So how many of these new jobs were h1b visa jobs? I just saw a report that Microsoft was asking congress for more h1b visas.
Look at the CNBC video clip I have linked in my sig (
http://video.cnbc.com/gallery/?video=3000114536&play=1)
At the end of the that one,
Mark Cuban, owner of the Dallas Mavericks and who I believe made his fortune in satellite tv, says how salaries for engineers have gone through the roof on the West Coast (but not yet for rest of the country), and that it is a "battle" to get any highly skilled workers because that particular segment of job market is so tight (~4% or less unemployment rate). e. g. the human resources lady in Fox Business clip also linked in my sig says unemployment rate for engineers is 2% (
http://video.foxbusiness.com/v/1834541087001/engineering-facing-skills-shortage-in-hiring).
Microsoft probably can't find the engineers and other highly skilled technology workers it needs, so needs to get them from say India.
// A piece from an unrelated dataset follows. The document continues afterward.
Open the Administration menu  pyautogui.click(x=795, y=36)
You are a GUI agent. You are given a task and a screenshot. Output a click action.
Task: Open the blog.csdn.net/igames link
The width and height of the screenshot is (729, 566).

IBM, right now on their website, has over 2500+ job openings for positions across many states in the U. S.:
https://jobs3.netmedia1.com/cp/find.ibm.jobs/location/USA/
It is just like
Siemens starting an apprenticeship program for factory engineers (
http://www.npr.org/2012/07/26/157033600/bypassing-college-dreams-a-different-road-to-work) they pay for community college and have a job waiting at completion of training for individuals in Charlotte, NC community that have been awared those apprenceticeship positions.
Siemens isn't spending 160K per apprenticeship out of the kindness of their heart; they need those workers to
grow their business and make more money.
I think the U. S. workforce is something like 110 million people, so even if Microsoft hired 1000 foreign born or educated engineers, it in itself won't move needle on unemployment drastically, especially when big chunks of job losses from The Great Recession were in the housing and construction industries (30% of factory jobs existing around say year 2007 are permanently gone because they have been replaced by automation / robots. Brandeis economist said just as many jobs have been lost to automation as to outsourcing to China. And manufacturing job openings that exist now are more high tech and require computer skills, which unfortunately, some still looking for jobs may lack).
Manpower CEO talking about last month's (August BLS report):
http://video.cnbc.com/gallery/?video=3000114255&play=1
And like it or not, from what I've read,
temporary / part-time jobs may be becoming a larger and more permanent part of corporations hiring plans, because it allows them to ramp up and ramp down more quickly to changes in demand, especially now where there are still lots of uncertainties out there, both here and abroad...
Morningstar economist Bob Johnson's written summary of the whole week's Economic Data:
- he usually has a video commentary on some economic release on Thursday or Friday of each week, then nice written summary of whole week's economic data on Saturday. We can all turn on the tv and find channel to give us spin we want to hear, but life will go on after November 6, and sometimes you want a more fact based analysis of what these numbers mean for yourself, your family, your friends and neighbors, all of the people and businesses that make up your community and are ultimately your true economic reality, irrespective of what talking heads on tv are trying to convince us of on tv)
"Though the headline job additions in September just barely matched consensus (114,000 jobs added), there was a lot to like in this month's employment report. Besides job growth, both the number of hours worked and the wage per hour went up after a couple of months of stagnation. Average hours ticked up by 0.1 to 34.5 hours while the average hourly wage jumped 0.3%.
The combination of job growth, more hours, and more dollars per hour should drive consumer income figures (http://forums.anandtech.com/showthread.php?t=2263109) September considerably higher than August levels. Those incomes should give consumers the wherewithal for increased spending over the upcoming holiday season. Furthermore, as I surmised last month, job counts for both July and August were revised substantially higher; July was revised up from 141,000 to 181,000 and August from 96,000 to 142,000. These are embarrassingly large revisions relative to the size of the original job growth figures. And these revisions are likely to produce meaningful increases in personal income and perhaps consumption growth for the months of July and August."
"In some good news, government jobs have now broken meaningfully out of their slump. After dropping almost half a million jobs from the beginning of the recession, government employment growth has now been in positive territory for three months in a row (the most recent set of positive employment report revisions were primarily government-related jobs). This month the government contributed about 10,000 jobs. Most of that improvement has been at the state level, where strong sales tax collections are finally beginning to refill state coffers."